* **YOUR OBJECTIVE**
Each line from the one containing "Fai clic per" through the last line of the records below is to be set down exactly; the rest stays out.

= Beginning of Section =

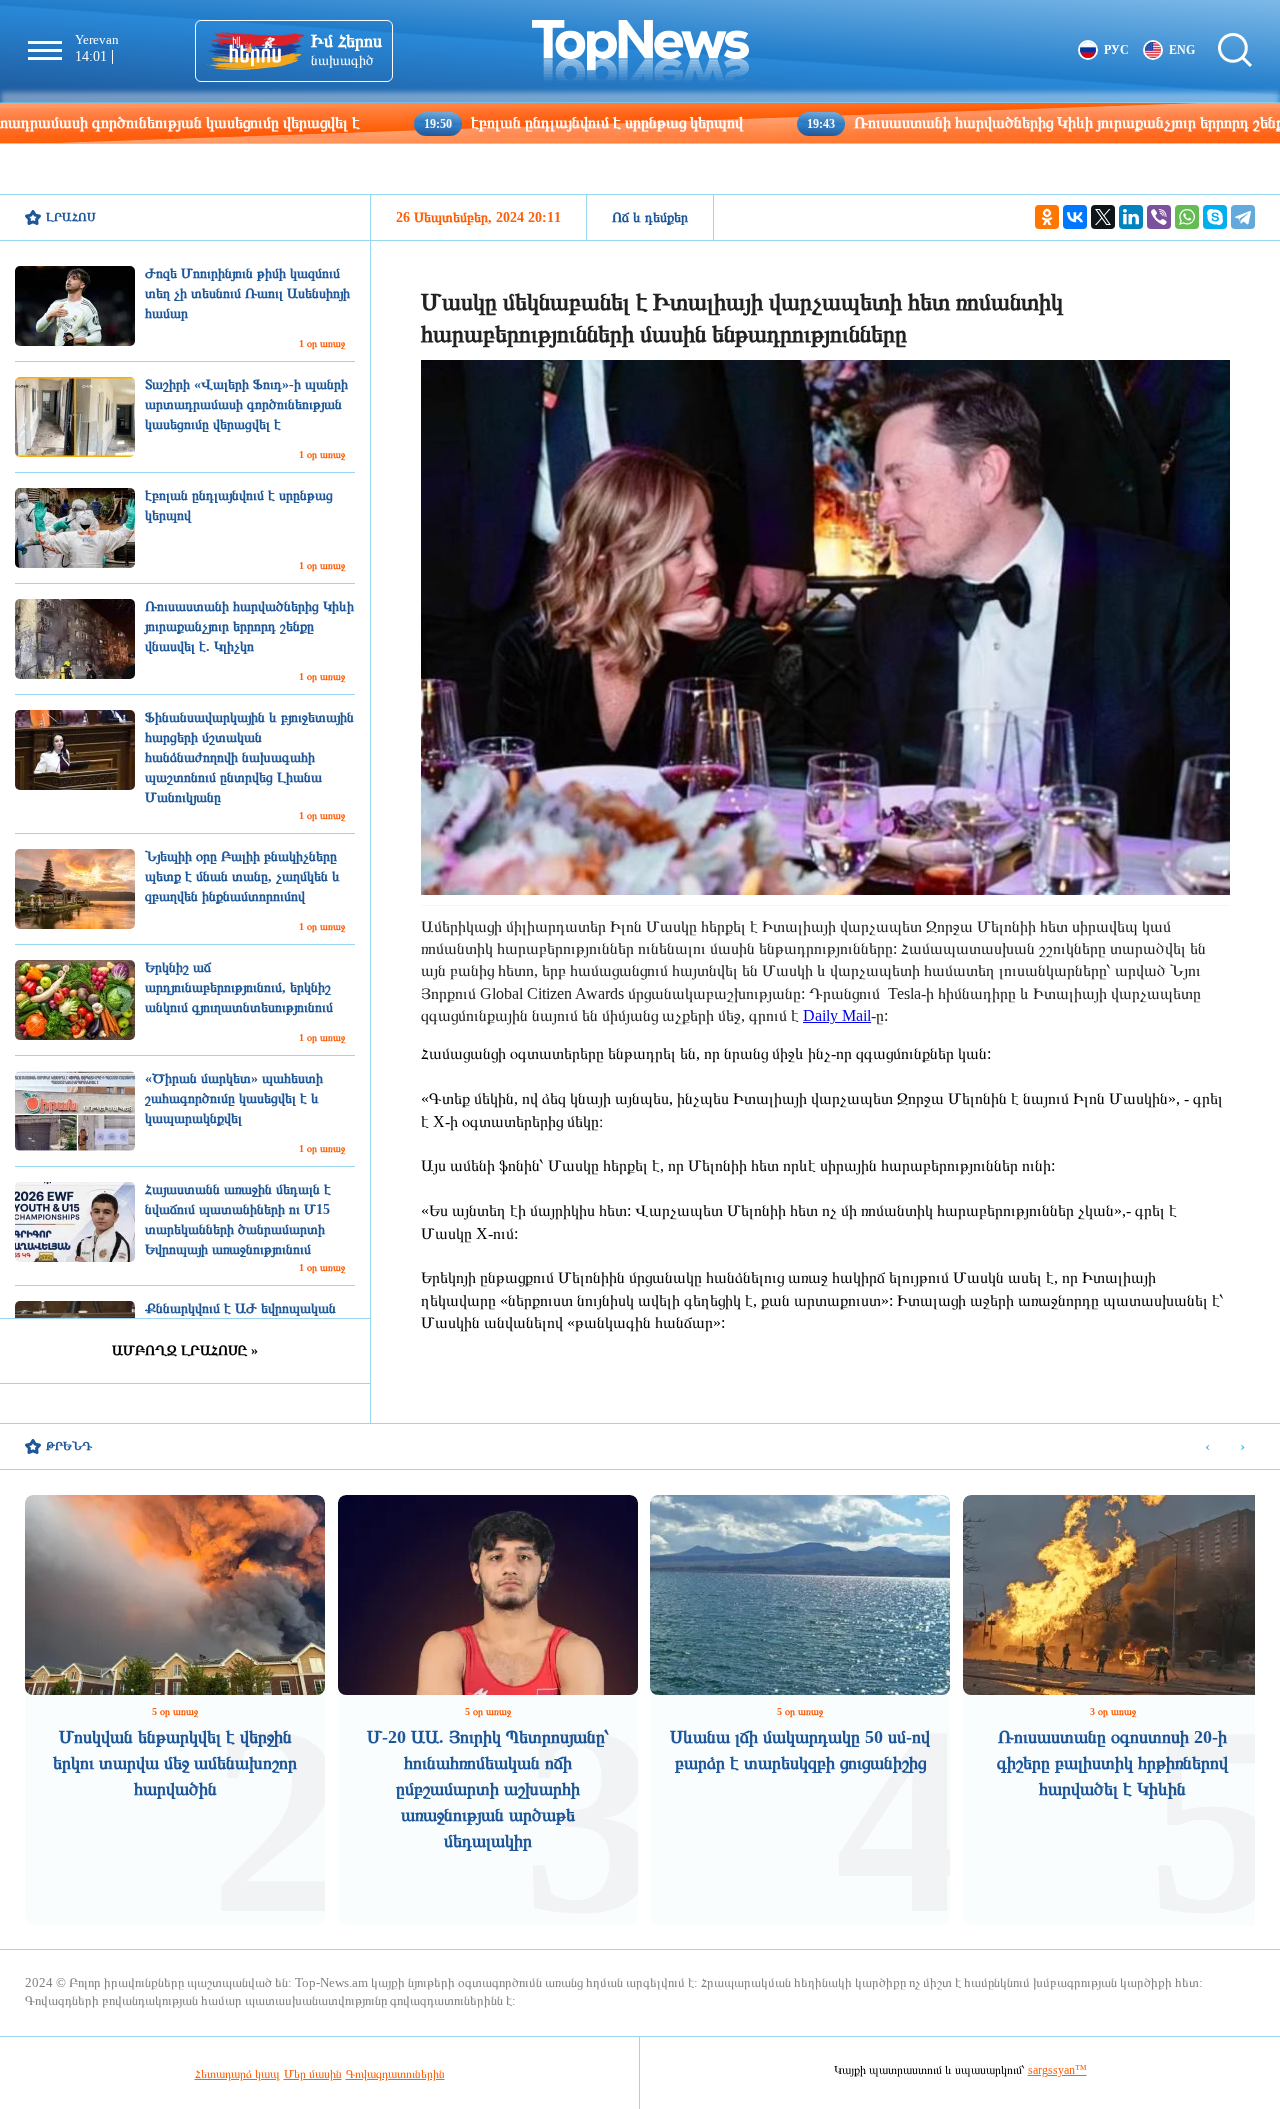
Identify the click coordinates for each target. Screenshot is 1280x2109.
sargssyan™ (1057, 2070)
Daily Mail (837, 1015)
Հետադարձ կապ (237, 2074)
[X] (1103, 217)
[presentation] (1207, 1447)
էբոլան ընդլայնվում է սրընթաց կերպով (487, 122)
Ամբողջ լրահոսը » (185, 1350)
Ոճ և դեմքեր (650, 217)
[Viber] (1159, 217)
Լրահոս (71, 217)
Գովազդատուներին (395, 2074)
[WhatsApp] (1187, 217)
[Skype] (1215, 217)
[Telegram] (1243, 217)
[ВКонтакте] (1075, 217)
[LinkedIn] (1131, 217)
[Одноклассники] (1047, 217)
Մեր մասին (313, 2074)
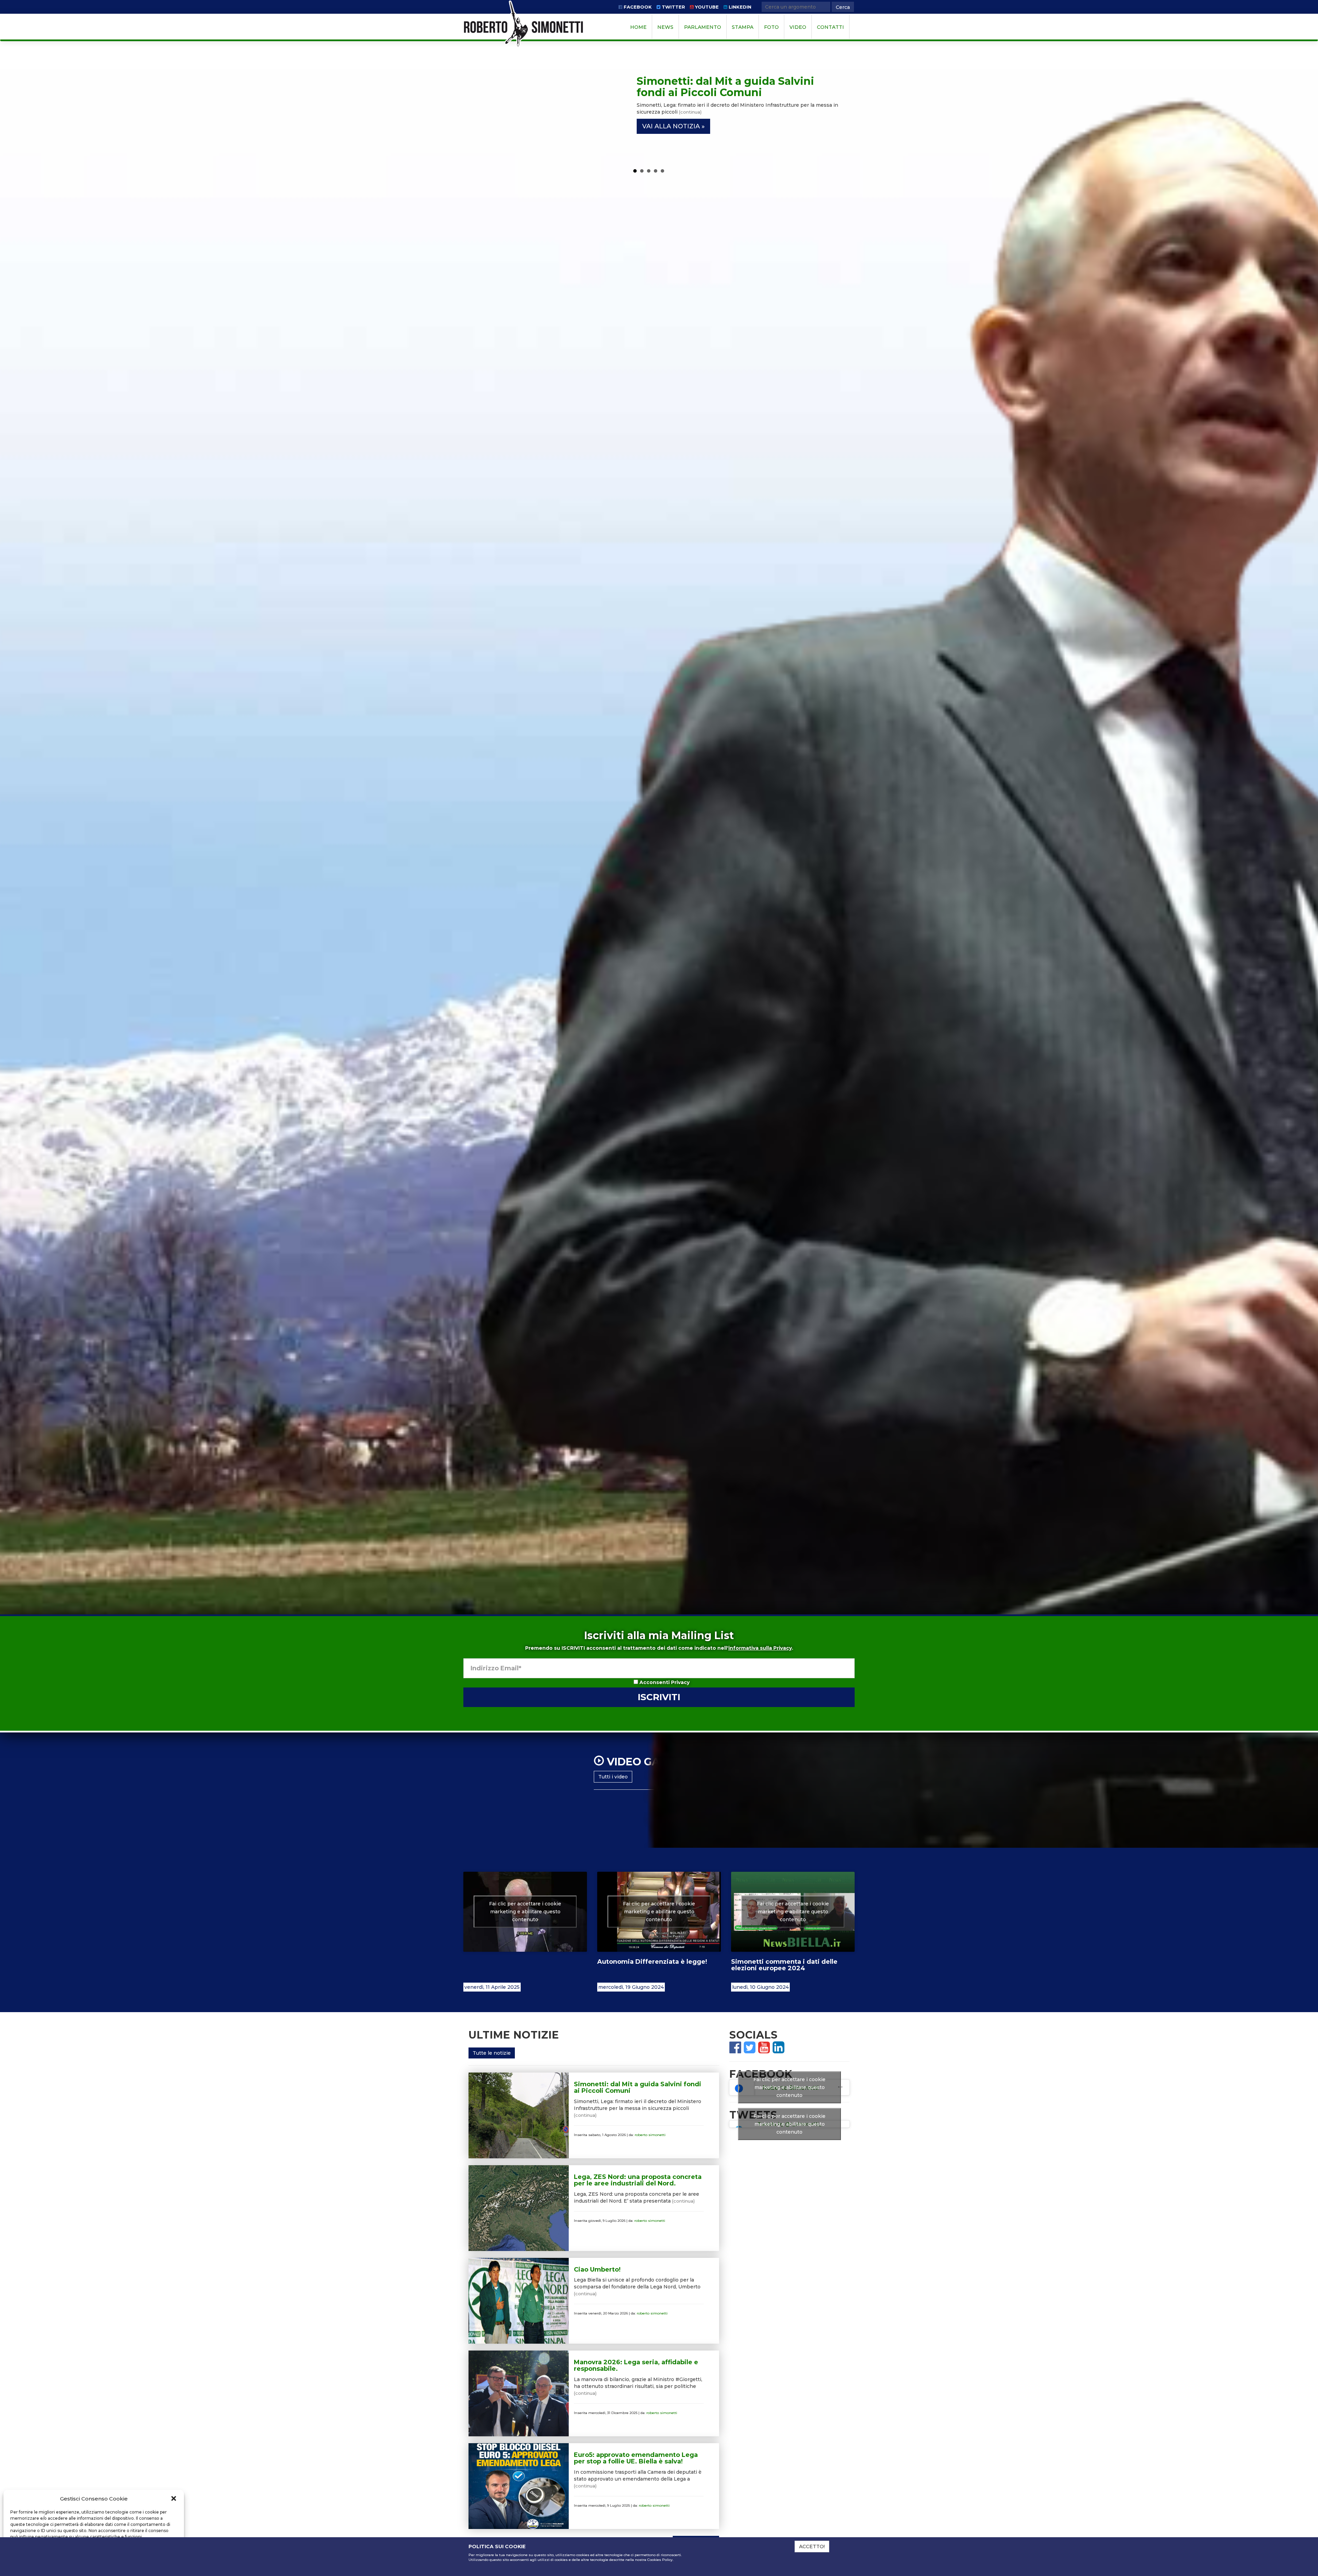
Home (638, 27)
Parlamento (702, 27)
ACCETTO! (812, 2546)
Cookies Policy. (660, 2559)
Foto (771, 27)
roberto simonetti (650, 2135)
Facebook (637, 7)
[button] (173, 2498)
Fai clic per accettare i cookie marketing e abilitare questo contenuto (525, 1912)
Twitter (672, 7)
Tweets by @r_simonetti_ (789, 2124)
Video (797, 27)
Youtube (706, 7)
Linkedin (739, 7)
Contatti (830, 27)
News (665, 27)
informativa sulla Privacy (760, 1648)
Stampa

= End of Section =

* **RESPONSE TO THIS EXERCISE**
Fai clic per accettare i cookie marketing e abilitare questo contenuto (525, 1912)
Twitter (672, 7)
Tweets by @r_simonetti_ (789, 2124)
Video (797, 27)
Youtube (706, 7)
Linkedin (739, 7)
Contatti (830, 27)
News (665, 27)
informativa sulla Privacy (760, 1648)
Stampa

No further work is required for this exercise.